-- Problem statement --
The lines to copy run from the one containing "Given: Click the Properties icon in ribbon" to the end of the listing. Please write them out exactly, minus the pictures.

-- Data excerpts --

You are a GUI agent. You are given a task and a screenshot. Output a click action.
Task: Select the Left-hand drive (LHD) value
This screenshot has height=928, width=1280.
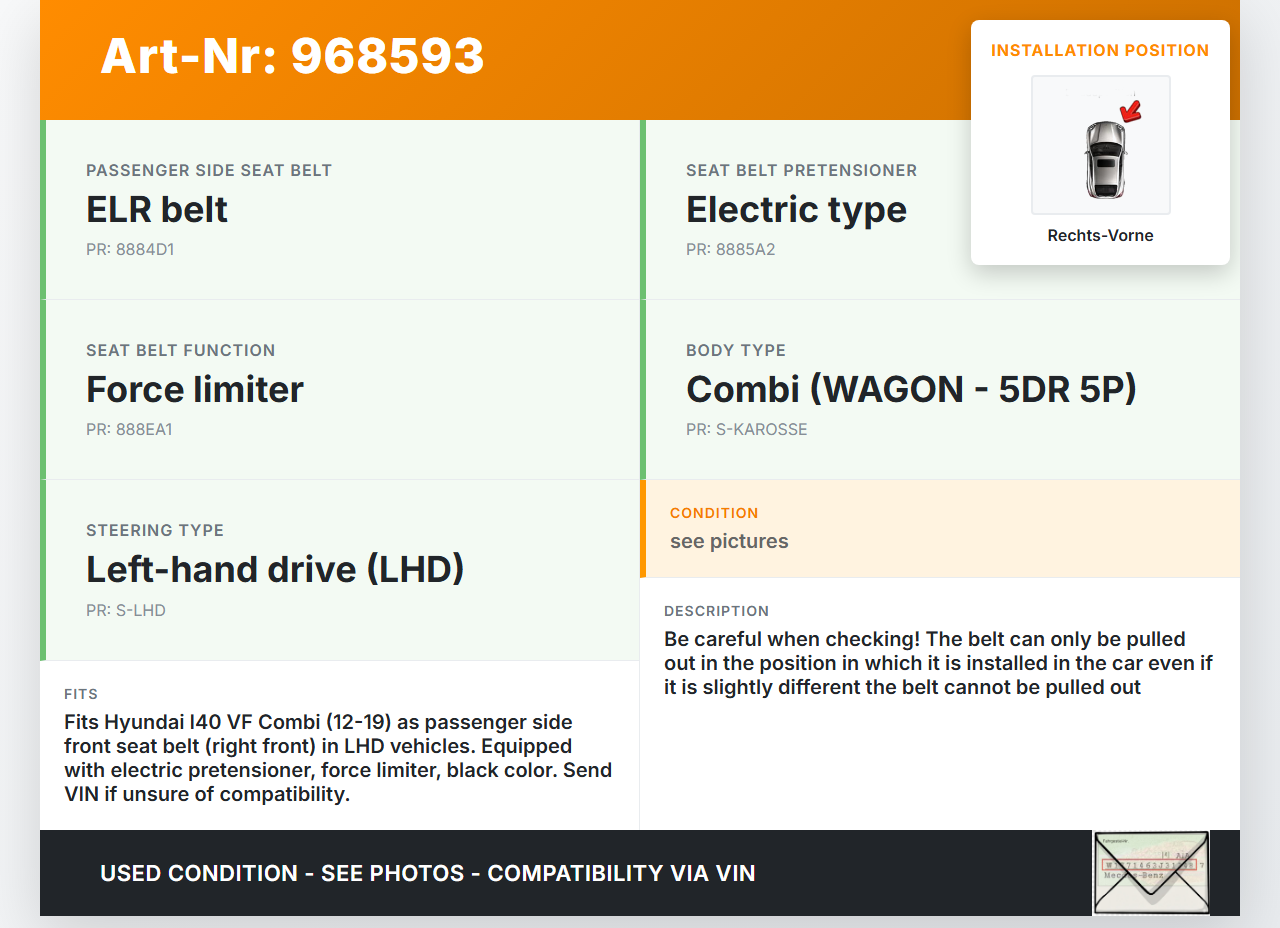(x=275, y=570)
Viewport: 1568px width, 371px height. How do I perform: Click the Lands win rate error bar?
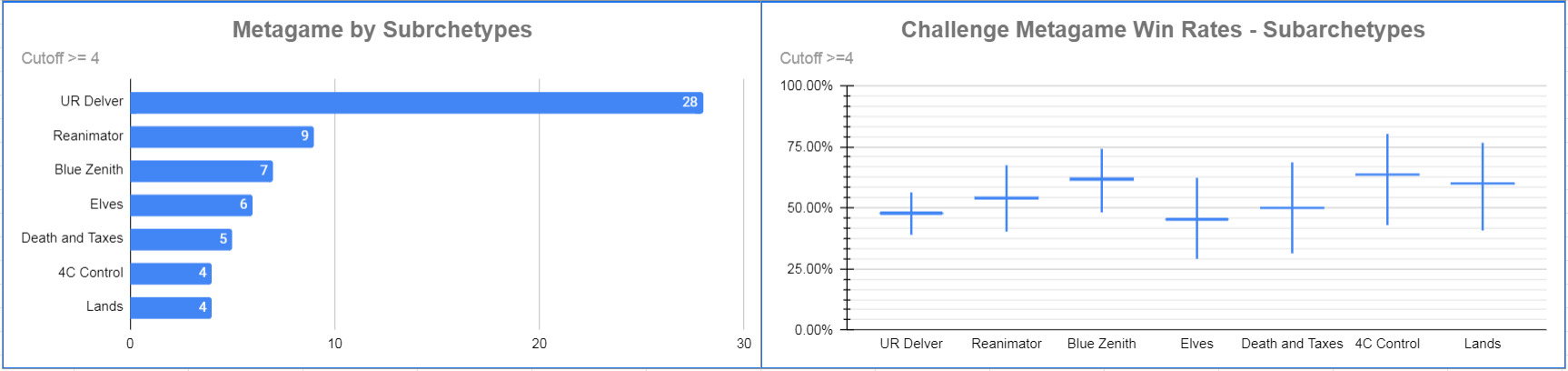click(x=1483, y=184)
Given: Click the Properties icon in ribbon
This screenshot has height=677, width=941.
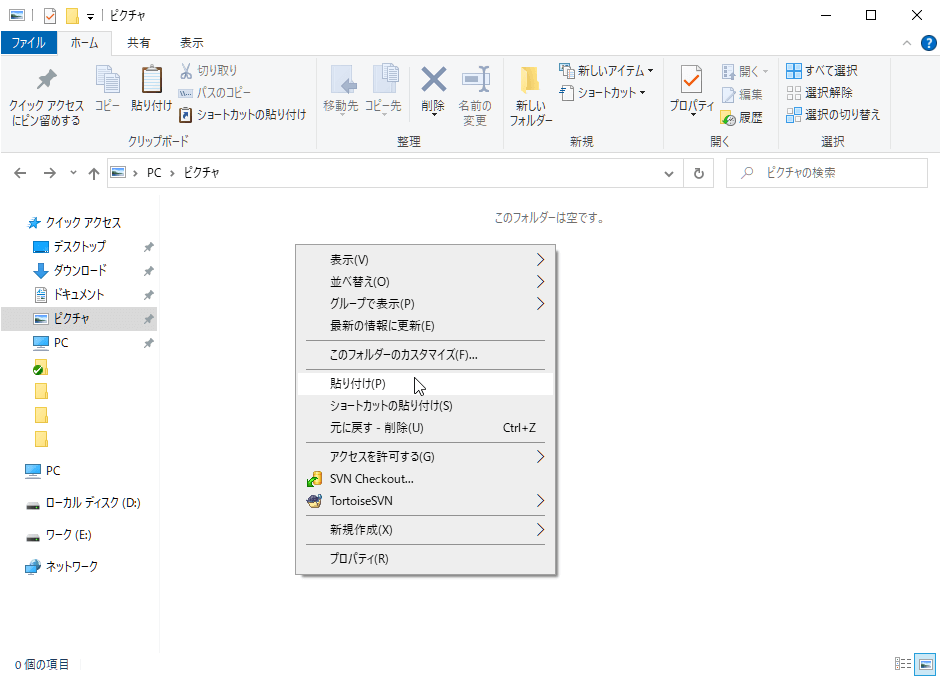Looking at the screenshot, I should (691, 80).
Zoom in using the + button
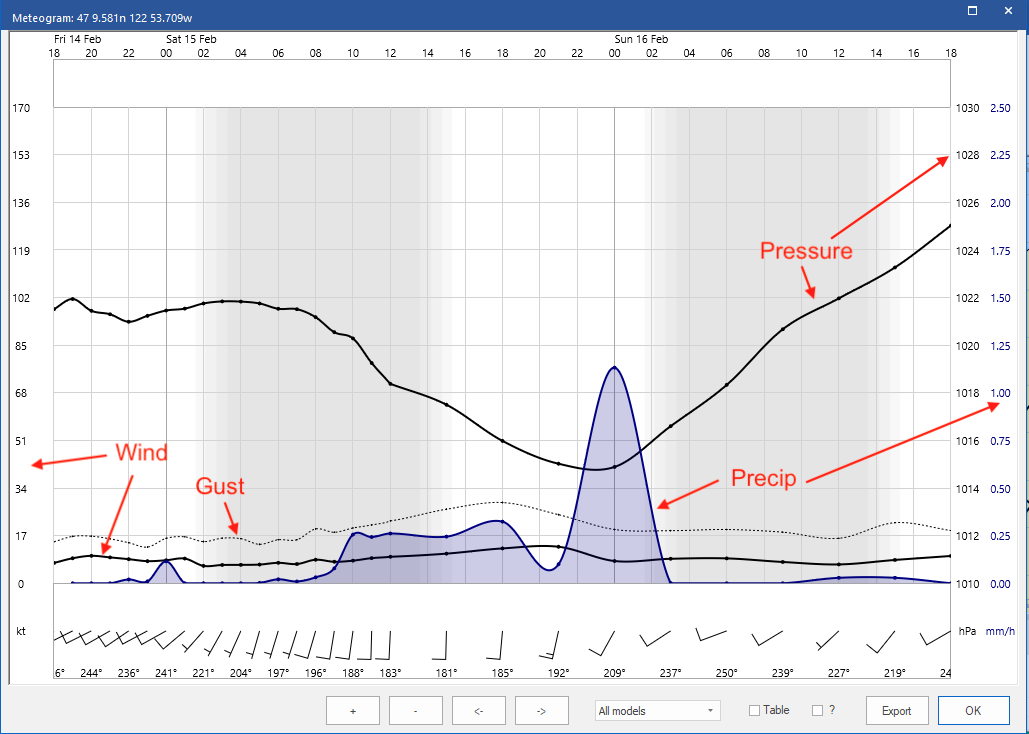The height and width of the screenshot is (734, 1029). click(352, 710)
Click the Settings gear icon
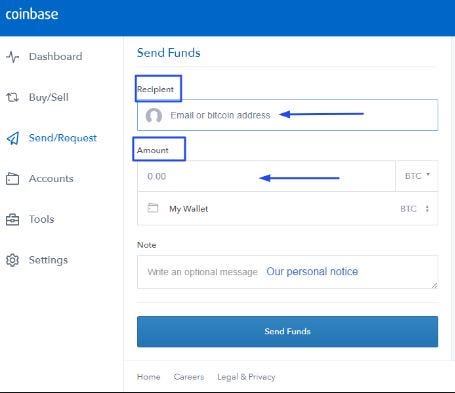Viewport: 455px width, 393px height. click(x=12, y=260)
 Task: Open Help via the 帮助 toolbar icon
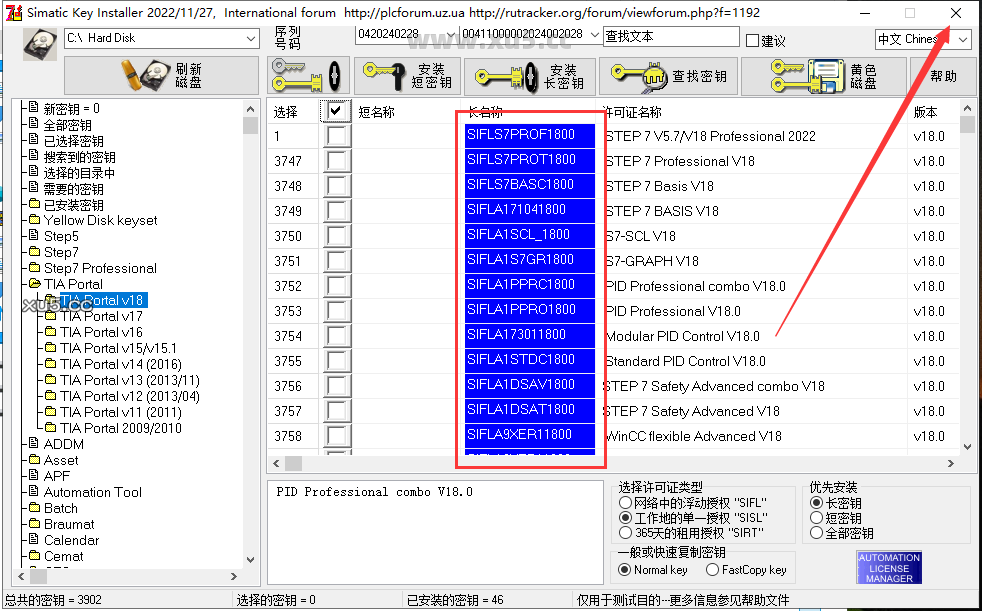(941, 75)
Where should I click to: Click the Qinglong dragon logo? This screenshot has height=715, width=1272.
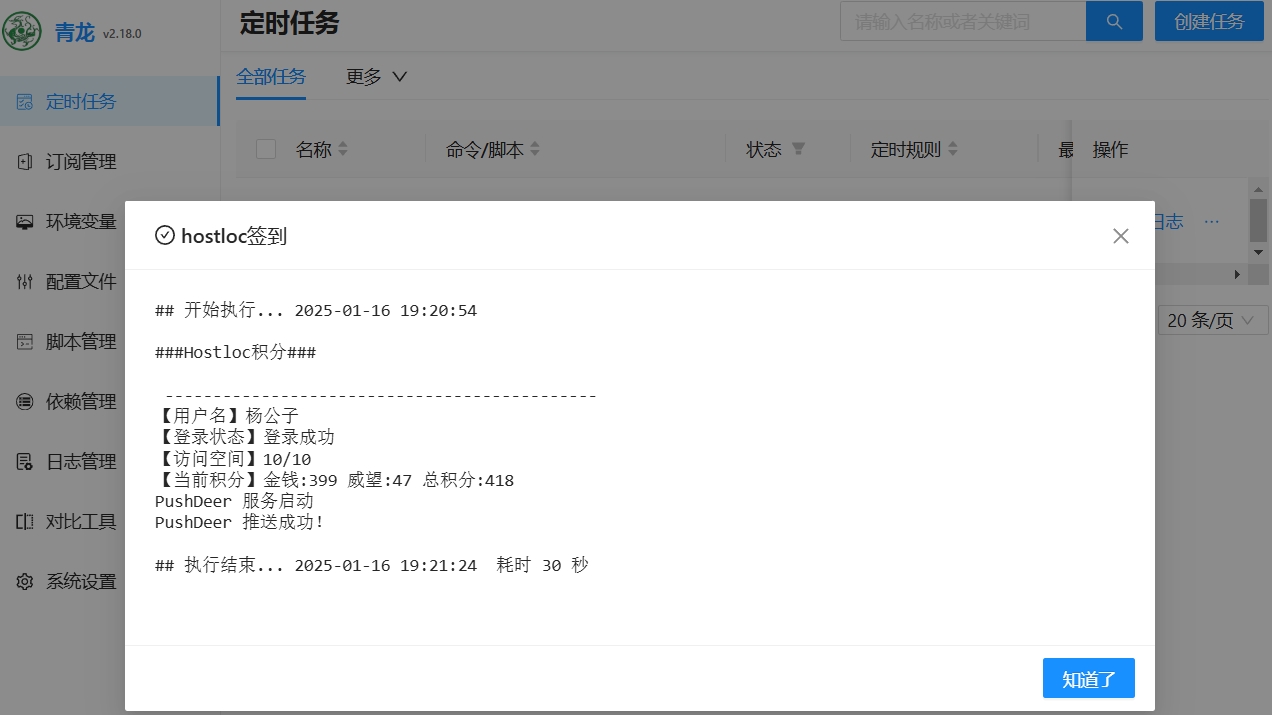coord(22,31)
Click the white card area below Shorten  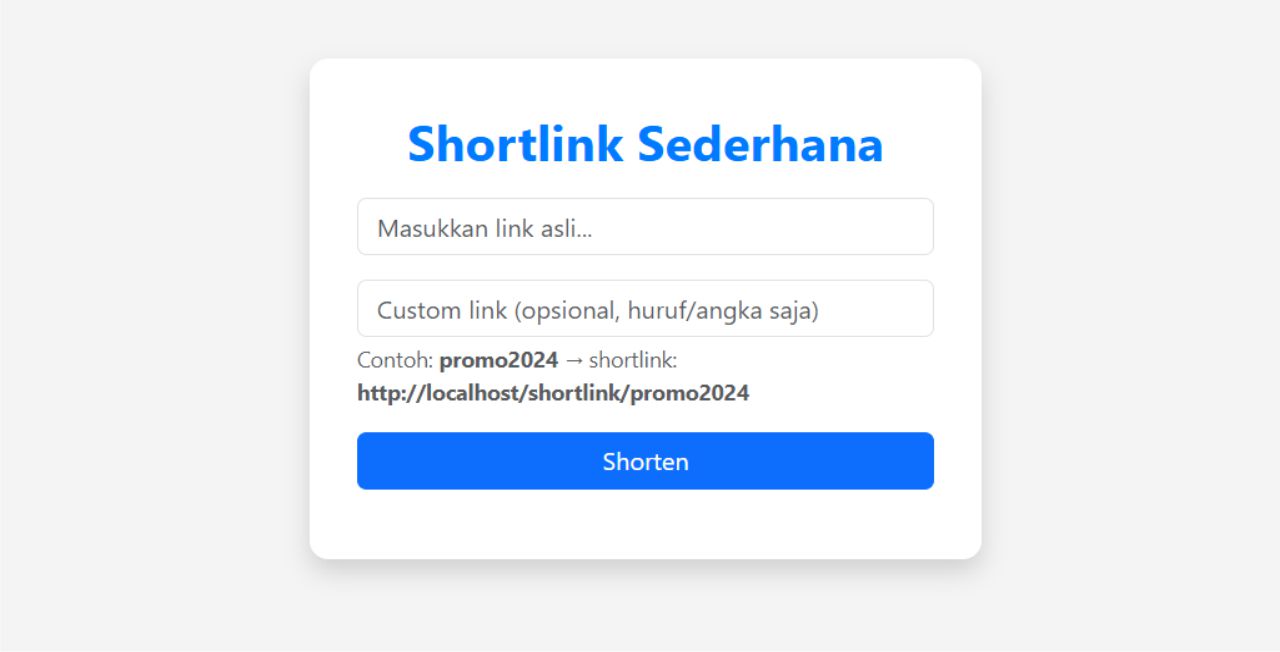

-- Answer for the task --
Given: Click the Properties icon in ribbon
This screenshot has height=677, width=941.
Looking at the screenshot, I should (691, 80).
Zoom in using the + button
The height and width of the screenshot is (734, 1029). click(352, 710)
Click the Settings gear icon
Viewport: 455px width, 393px height. click(x=12, y=260)
 Task: Open Help via the 帮助 toolbar icon
(941, 75)
Where should I click to: Click the Qinglong dragon logo? This screenshot has height=715, width=1272.
coord(22,31)
Click the white card area below Shorten  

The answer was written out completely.